Une première vidéo montre le moment où Emmanuel Fosso a commencé à protester contre son expulsion. La scène a été filmée par sa compagne qui se trouvait non loin.
La deuxième vidéo montre comment trois hommes commencent à lui retirer le film plastique qui entoure son torse après l’intervention de certains passagers à bord de l’avion.
Le passager avait été menotté à l’aide de Sangles en plastique noir au niveau des poignets et de menottes aux chevilles. Par-dessus, ses vêtements ont été rajoutées des couches de film plastique.
Contacté par la rédaction des Observateur de France 24, Emmanuel Fosso, un marchand de chaussures à Douala, a raconté le récit des faits.
« Je voulais me rendre à Dubai avec ma compagne pour acheter un stock de chaussures et j’ai fait appel à une agence de voyage pour tout préparer. C’était ma première fois et j’ai compris trop tard que je m’étais fait arnaquer. Le vol pour Dubaï passait par Istanbul avec une escale de 8 heures, c’était le 21 janvier. Quand nous sommes arrivés ma compagne est restée dans la zone de transit et j’ai voulu sortir de l’aéroport pour faire une course, vu que notre temps d’attente était très long. Arrivé au contrôle des passeports, on m’a dit que mon visa de transit était un faux et on m’a arrêté. On m’a emmené dans une sorte de centre de détention et j’ai retrouvé là-bas ma compagne qui avait été arrêtée entre temps.On m’a confisqué mon téléphone et on m’a demandé de signer des papiers que je ne pouvais pas lire puisqu’ils étaient en turc. J’ai aussi demandé à parler à un avocat et les officiers qui étaient là ont refusé.
Je ne savais pas exactement qui étaient ces officiers, si c’étaient des policiers, des gendarmes ou des agents de sécurité. Ils ne portaient pas d’uniformes.
Deux jours plus tard, ils ont voulu me déporter une première fois, le 23 janvier. J’ai protesté en disant que je voulais poursuivre mon voyage vers Dubaï et les officiers m’ont frappé. Un fois arrivé sur la passerelle de l’avion, j’ai protesté à nouveau et crié. À ce moment-là, l’équipage et le pilote de Turkish Airlines sont sortis et ont refusé de me prendre à bord. Ils ont demandé à ce que je sois pris en charge par le HCR.
Mais il n’en a rien été.
J’ai continué de subir des tabassages et des menaces pour que je rentre dans mon pays. Le 28 janvier vers 13 h ils sont venus me chercher pour me rapatrier sur un vol vers Yaoundé, au Cameroun. J’ai protesté à nouveau et cette fois ils m’ont mis dans une pièce spéciale.

LISTING RECUEILLI:
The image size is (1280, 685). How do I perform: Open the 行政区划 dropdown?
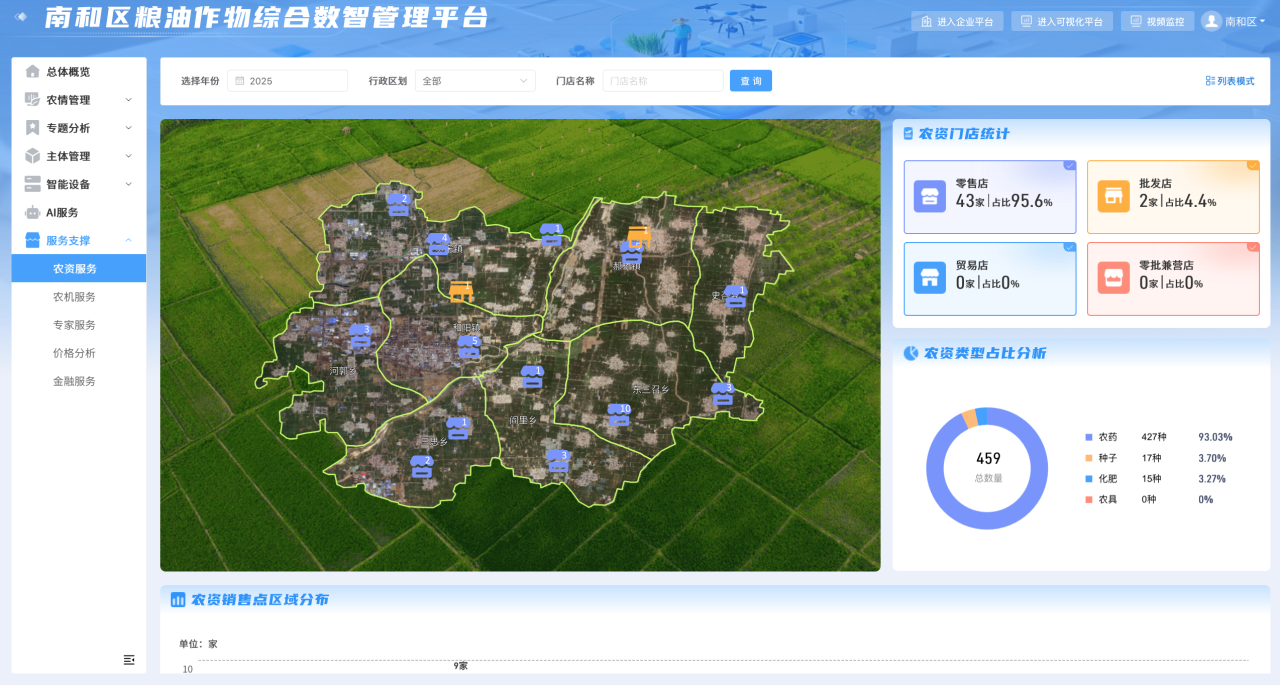[x=475, y=81]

TÂCHE À RÉALISER:
D'après l'extrait à lire, où le vol pour Dubaï faisait-il escale, et pour combien de temps ?

RÉSULTAT OBTENU:
À Istanbul, pour une escale de 8 heures.